Malecker looked at her in surprise, then burst out laughing. “The whole world! Oh, no! Agnes, I would never have thought it of you! A cause!”

“Vaughan, people all over the world are starving. There are too many people for this planet—”

“I read your report, Agnes, and I know all about the possibilities in the Balloon. The problem is transport. There is no conceivable way to transport people there fast enough to make even a dent in the population problem. What do you think I am, a miracle worker?”

This was the argument Agnes was waiting for. She pounced with descriptions of the kind of ship that could carry a thousand people at once from Earth orbit to an orbit around the Balloon.

“Do you know how many billion dollars a ship like that would cost?” Vaughan asked.

“About fifteen billion for the first ship. About four billion for each of the others, if you made five hundred of them.”

Vaughan laughed. Loud. But Agnes’s serious expression forced his laughter to become exasperation. He got up from the couch. “Why am I listening to you? This is nonsense!” he shouted.

“You spend more than that every year on telephone service.”

“I know, damn AT&T.”

“You could do it.”

“IBM-ITT could do it, of course, it’s possible. But we have stockholders. We have responsibilities. We’re not the government, Agnes, we can’t throw money away on stupid useless projects.”

“It could save billions of lives. Make the Earth a better place to live.”

“So could a cure for cancer. We’re working on that, but this—Agnes, there’s no profit, and where there’s no profit, you can bet your ass this company will not go!”

“Profit!” Agnes shouted. “Is that all you care about?”

“Eighteen million stockholders say that’s all I’d better care about or I get a kick in the butt and an old-age pension!”

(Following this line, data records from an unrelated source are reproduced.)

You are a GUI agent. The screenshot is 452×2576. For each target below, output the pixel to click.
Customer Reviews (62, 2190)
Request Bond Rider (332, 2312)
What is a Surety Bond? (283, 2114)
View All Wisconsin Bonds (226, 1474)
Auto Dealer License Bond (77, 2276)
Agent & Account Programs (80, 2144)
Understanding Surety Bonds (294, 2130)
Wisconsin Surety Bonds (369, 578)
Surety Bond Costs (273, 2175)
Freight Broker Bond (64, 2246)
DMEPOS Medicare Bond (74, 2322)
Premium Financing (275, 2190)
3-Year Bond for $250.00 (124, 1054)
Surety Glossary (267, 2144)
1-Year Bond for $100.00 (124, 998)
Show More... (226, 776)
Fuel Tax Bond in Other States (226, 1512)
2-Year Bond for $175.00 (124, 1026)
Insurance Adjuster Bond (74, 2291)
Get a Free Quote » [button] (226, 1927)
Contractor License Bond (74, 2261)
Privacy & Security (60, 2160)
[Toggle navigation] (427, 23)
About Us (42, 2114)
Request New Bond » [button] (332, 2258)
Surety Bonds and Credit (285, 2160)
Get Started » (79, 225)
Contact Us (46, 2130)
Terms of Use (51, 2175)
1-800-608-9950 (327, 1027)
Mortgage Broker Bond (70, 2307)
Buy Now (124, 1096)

“Vaughan, you want profit, I’ll give you profit!”

“I want profit.”

“Then here’s profit. How much do you sell in India?”

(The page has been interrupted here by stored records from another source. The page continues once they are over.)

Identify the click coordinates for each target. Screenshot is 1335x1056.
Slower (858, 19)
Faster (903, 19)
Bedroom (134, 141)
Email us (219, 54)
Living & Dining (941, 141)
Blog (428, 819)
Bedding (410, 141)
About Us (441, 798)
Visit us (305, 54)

“Enough to make a profit.”

“Compare it to sales in Germany.”

“Compared to Germany, India is practically nothing.”

“How much do you sell in China?”

“Exactly nothing.”

“You make your profits off one tiny part of the world. Western Europe, Japan, Australia, South Africa, and the United States of America.”

“Canada, too.”

“And Brazil. But the rest of the world is closed to you.”

Vaughan shrugged. “They’re too poor.”

“In the Balloon they would not be poor.”

“Would they suddenly be able to read? Would they suddenly be able to run computers and sophisticated telephone equipment?”

“Yes!” And on she went, painting a picture of a world where people who had been scratching out a bare subsistence in poor soil with no water would suddenly be able to raise far more than they needed. “That means a leisure class. That means consumers.”